A tale of two cities: As financial markets soften, multi-family assets continue to perform

Current economic uncertainties have created a “tale of two cities” in the multifamily market, as global financial markets balk at record industry growth, panelists said at this year’s GlobeSt multifamily conference.

“What’s different about the current situation is how quickly things have changed,” Sean Burton, CEO of Cityview, said during a panel on institutional investment in the sector. “This is the fifth recession I’ve seen, but the speed at which it happened this time, the speed at which rates rose, I’ve never seen anything like it. And it creates a crazy disruption, but it’s really a tale of two cities… you have this huge disruption caused by financial markets and interest rates and yet assets are really performing. We are still seeing incredible growth in rents.

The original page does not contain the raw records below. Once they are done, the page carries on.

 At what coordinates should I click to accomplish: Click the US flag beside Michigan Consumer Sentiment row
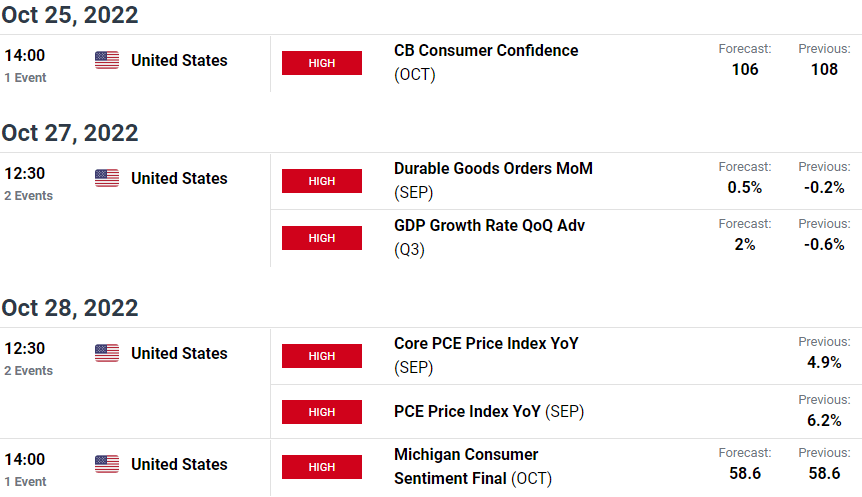[x=107, y=464]
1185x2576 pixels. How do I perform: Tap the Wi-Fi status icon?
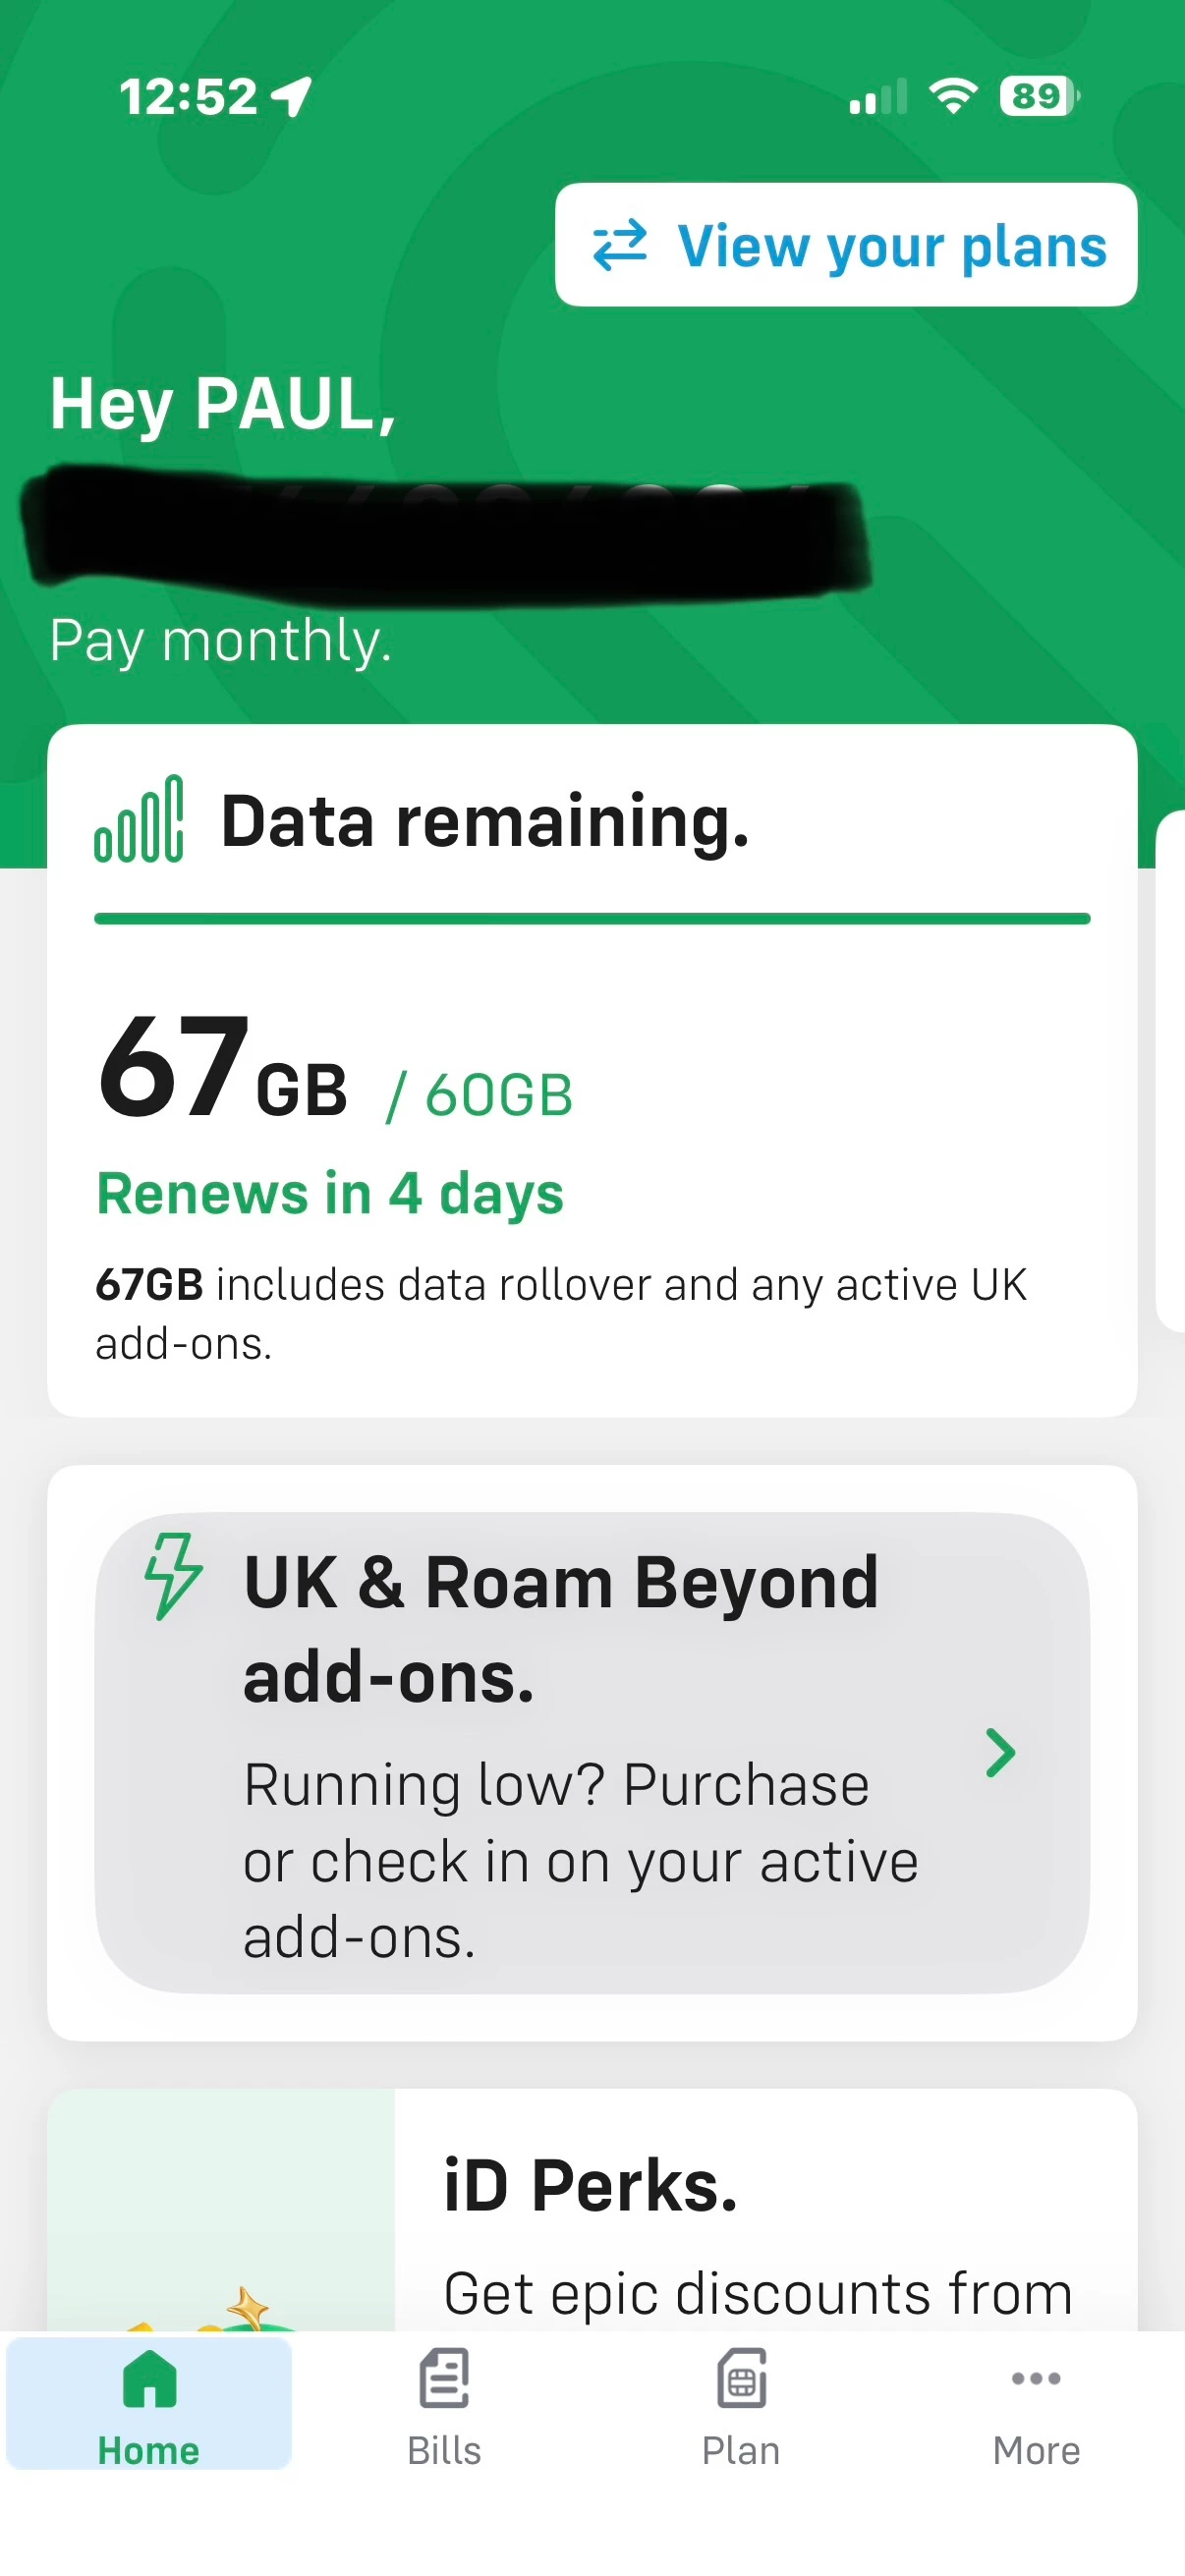tap(953, 96)
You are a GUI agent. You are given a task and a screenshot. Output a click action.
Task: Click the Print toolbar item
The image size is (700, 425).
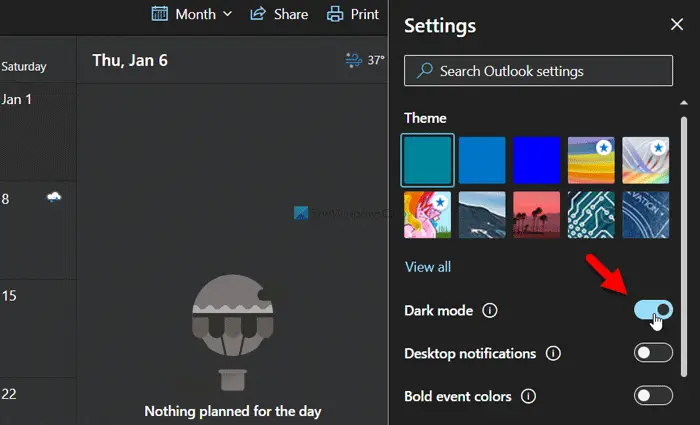tap(353, 14)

In other words, the assets are doing well, but the financial markets are “sort of screwing it up,” Burton said.

However, trading volume is indeed down, with panelists agreeing buyers are “extraordinarily picky” and underwriting standards are tightening significantly. Cap rates have risen across the sector and rental growth is moderating, forcing investors to change their assumptions to embrace a new curve and lower revenue. As one panelist noted, “Who sells in this marketplace if they don’t have to? »

That’s in stark juxtaposition to the last decade or so, when “every time you decided to take a risk, you were rewarded,” said Ritesh Patel, CIO of Virtu Investments LLC. But while panelists agreed that the next 12-24 months will be challenging for many market participants, buying opportunities are likely to abound for well-positioned buyers.

“We definitely have our heads down and focused on our assets to extract every penny on the expense side, rent very closely and manage occupancy, be proactive on debt and look at a specific debt plan for each asset” , Burton said. . “We have to stay ahead of potential problems, but what we learned in GFC is not to get our heads down too low because there will be big buying opportunities.”

Douglas Schwarz of JP Morgan Asset Management noted that “we’re not in a recession yet,” adding that “the economy is actually quite resilient.” He says the Great Financial Crisis has left scars on some market participants – and that psychology could be behind much of the disaster.

“Rents are obviously slowing down and there are a lot of signs that we could be in a recession in the coming months, but people are also scared of 2009 and fearful of what’s to come,” he said. “The psychology of the last great recession was really painful. Nobody wants to feel that again… there’s that feeling of, ‘Have we all had this wonderful 10-year run that’s about to be taken away from us?’ The fear part is much stronger than the fundamentals necessarily.

Schwartz said he doesn’t expect a lot of deal flow over the next few quarters, but it “certainly looks like a great place to build a portfolio.”

“Multifamily fundamentals are strong,” he said.